### Passage shown
______________________________
Use the Soapmaking Friend Calculator associated with this forum.  If you scroll to the top of the page you will see a tab on the far right titled "CALCULATOR".  As Babyshoes stated, stay around 500 grams for your first batches.  The calculator defaults to 500 grams or since you have a silicone mold and wood box for it, plug in the dimensions in the area on the calculator and it will automatically calculate the total amount needed to fill the mold.  Plug in some different oils and varying amounts and see how the calculator works and what the net result will be for your intended batch.

Use the KISS principle, don't get all fancy and try to become an artisan soapmaker overnight.  Many of the contributing members on this forum have been making soap for years, and many of those sell their products too. 

BTW, you misspelled artisan as artesian, which is a type of water well that flows under it's own pressure from the aquifer it's associated with.


----------



## Hope Ann (Dec 13, 2021)

Saltynuts said:


> Can anyone suggest a good recipe?  Lenarenee suggested 75% lard 25% coconut, is that a good way to go?  I'm fine with that, and fine using other oils as well, whatever works!
> 
> Thanks so much everyone!!!



Lots and lots of nice recipes in this forum using those oils of if you use the search feature.
______________________________
### Information provided
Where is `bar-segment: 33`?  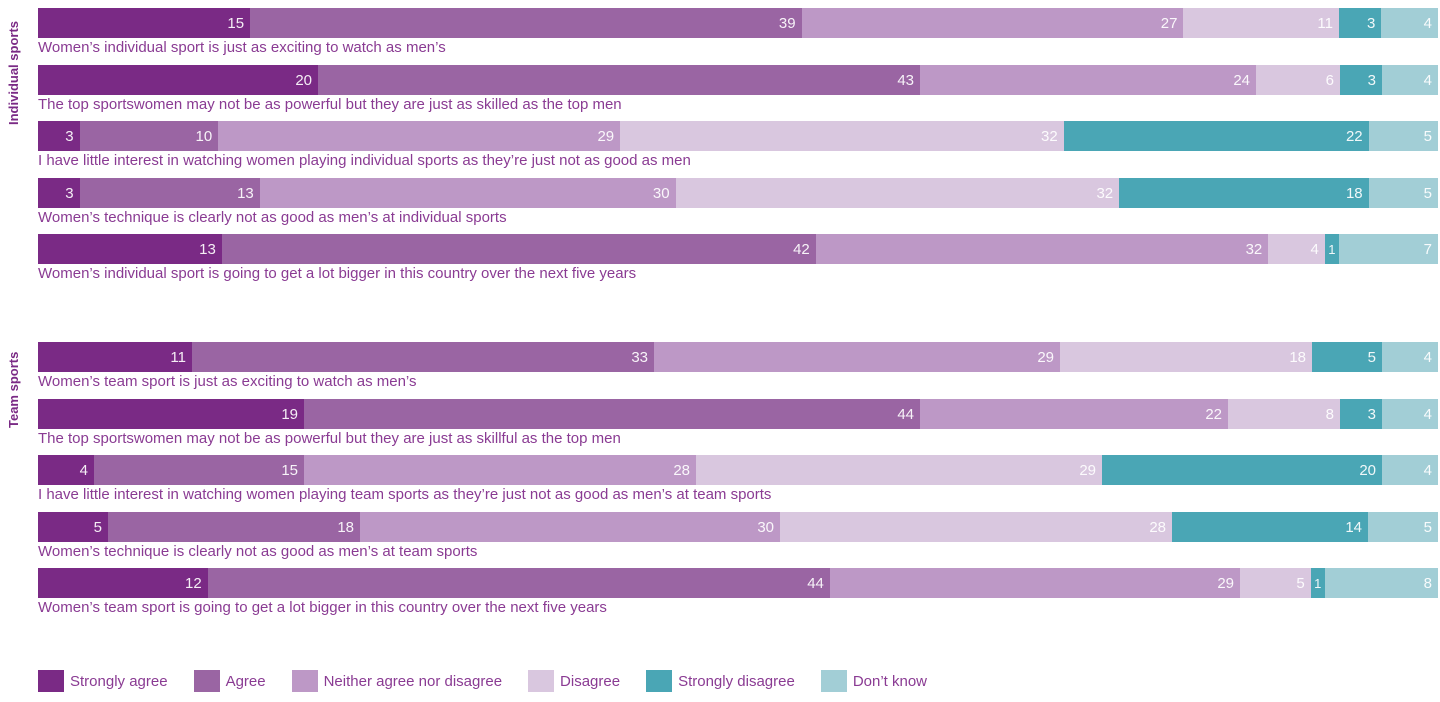 bar-segment: 33 is located at coordinates (423, 357).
______________________________
### Check your understanding
A) Return the passage of the soapmaking forum excerpt starting at "BTW, you misspelled" and ending at "(Dec 13, 2021)", copied word for word.
B) Please resume the soapmaking forum excerpt from the point where it stops.

### Results of the exercise
A)
BTW, you misspelled artisan as artesian, which is a type of water well that flows under it's own pressure from the aquifer it's associated with.


----------



## Hope Ann (Dec 13, 2021)

B)
Hope


----------



## Benjifrazer (Dec 13, 2021)

I’d suggest running the following through a soap calculator

30% Olive
30% Coconut
5% Avocado
5% canola (rapeseed in the UK)
30% Lard

It gives you 60/40 split in favour of hard oils -which should help you with a harder bar (but i think you may need to leave it in the mould for a couple of days.

Lard soap is a slow trace so i think this recipe should be slower to trace.

I would recommend making a 500g batch to start - review the recipe and the making ( you should make notes at every point)

this would then give you an idea of how the soap behaves, how it feels to work with and the 48 hours means that saponification will have certainly occurred.

and when you unmould you can test it for later and bubble (and also compare the later and bubble after cure too) - and then you can tweak the recipe... add in other oils and play with the %

ALWAYS ALWASY ALWAYS run each recipe through a soap calculator EVERY TIME

Oh plus have fun, and warn your significant other / friends / work colleagues you are going to be come a soaping addict!


----------



## ResolvableOwl (Dec 13, 2021)

Saltynuts said:


> Canola oil - a ton of it
> vegetable oil - a ton of it (but I am wary of the word "vegetable", that can be a lot of different oils that are covered by that description LOL).
> sesame oil - at least a little bit
> jajoba oil - at least a litte bit
> pumpkinseed oil I think I have some around as well.


Only use one of these at a time, and at first at maximum 10%. Only go higher when you have an otherwise proven recipe, and you know how to make these behave well.


----------



## Zing (Dec 13, 2021)

My 2 cents is to save jojoba oil for other bath and body products.  It is expensive and does not retain its characteristics during saponification -- and soap washes off right away.  It feels great on skin and can be used in lotion bars or lotion.  I know you're just getting started on soap, but once the addiction starts you'll soon find yourself making homemade everything!


----------



## Saltynuts (Dec 13, 2021)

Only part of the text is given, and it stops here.